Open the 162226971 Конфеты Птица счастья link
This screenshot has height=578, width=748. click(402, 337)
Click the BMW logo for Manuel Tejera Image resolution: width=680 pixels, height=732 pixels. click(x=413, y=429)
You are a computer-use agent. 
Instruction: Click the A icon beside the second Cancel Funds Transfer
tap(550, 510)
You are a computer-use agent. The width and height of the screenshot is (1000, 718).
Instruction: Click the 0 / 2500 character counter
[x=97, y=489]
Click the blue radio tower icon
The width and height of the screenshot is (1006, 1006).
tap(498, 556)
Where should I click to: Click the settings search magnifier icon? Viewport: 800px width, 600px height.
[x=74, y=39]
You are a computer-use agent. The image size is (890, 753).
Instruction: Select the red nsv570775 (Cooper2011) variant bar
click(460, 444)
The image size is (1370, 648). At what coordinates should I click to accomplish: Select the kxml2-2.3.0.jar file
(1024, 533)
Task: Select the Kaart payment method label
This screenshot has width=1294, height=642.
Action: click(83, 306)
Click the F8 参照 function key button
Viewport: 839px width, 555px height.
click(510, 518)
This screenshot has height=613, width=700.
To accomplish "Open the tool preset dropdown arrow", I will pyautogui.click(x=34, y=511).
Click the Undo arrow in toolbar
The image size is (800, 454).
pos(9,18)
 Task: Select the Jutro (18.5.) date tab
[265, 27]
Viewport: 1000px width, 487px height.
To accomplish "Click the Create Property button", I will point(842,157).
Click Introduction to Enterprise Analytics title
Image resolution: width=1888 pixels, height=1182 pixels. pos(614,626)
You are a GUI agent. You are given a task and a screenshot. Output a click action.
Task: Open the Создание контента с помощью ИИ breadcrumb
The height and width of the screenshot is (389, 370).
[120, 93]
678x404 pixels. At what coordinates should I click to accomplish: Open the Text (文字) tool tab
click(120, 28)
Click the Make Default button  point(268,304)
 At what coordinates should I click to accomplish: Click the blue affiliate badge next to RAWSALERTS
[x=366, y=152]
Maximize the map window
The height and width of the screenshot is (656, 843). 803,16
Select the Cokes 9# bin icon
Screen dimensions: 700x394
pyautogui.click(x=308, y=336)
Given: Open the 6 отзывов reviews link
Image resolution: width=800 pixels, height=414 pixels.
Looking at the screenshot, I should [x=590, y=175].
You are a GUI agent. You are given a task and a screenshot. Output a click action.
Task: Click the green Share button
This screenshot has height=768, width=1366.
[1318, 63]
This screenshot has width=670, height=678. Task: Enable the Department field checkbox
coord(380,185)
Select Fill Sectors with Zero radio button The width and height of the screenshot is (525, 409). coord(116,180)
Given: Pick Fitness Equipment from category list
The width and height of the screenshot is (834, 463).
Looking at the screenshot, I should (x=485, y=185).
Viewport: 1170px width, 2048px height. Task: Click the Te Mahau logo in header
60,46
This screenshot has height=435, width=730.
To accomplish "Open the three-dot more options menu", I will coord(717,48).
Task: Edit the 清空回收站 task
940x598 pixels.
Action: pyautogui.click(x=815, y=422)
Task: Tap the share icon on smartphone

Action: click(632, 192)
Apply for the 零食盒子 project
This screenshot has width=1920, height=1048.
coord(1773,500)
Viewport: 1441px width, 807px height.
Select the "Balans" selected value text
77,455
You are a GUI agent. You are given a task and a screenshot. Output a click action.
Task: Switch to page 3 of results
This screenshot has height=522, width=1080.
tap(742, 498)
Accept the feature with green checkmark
* * * * * * * * *
Copy out only the lines above from the one with "This screenshot has height=613, width=700." to the one with "Select the Cokes 9# bin icon", inclusive, exactly as they stand.

This screenshot has height=613, width=700.
To accomplish "Open the tool preset dropdown arrow", I will pyautogui.click(x=34, y=511).
Click the Undo arrow in toolbar
The image size is (800, 454).
pos(9,18)
 Task: Select the Jutro (18.5.) date tab
[265, 27]
Viewport: 1000px width, 487px height.
To accomplish "Click the Create Property button", I will point(842,157).
Click Introduction to Enterprise Analytics title
Image resolution: width=1888 pixels, height=1182 pixels. pos(614,626)
You are a GUI agent. You are given a task and a screenshot. Output a click action.
Task: Open the Создание контента с помощью ИИ breadcrumb
The height and width of the screenshot is (389, 370).
[120, 93]
678x404 pixels. At what coordinates should I click to accomplish: Open the Text (文字) tool tab
click(120, 28)
Click the Make Default button  point(268,304)
 At what coordinates should I click to accomplish: Click the blue affiliate badge next to RAWSALERTS
[x=366, y=152]
Maximize the map window
The height and width of the screenshot is (656, 843). 803,16
Select the Cokes 9# bin icon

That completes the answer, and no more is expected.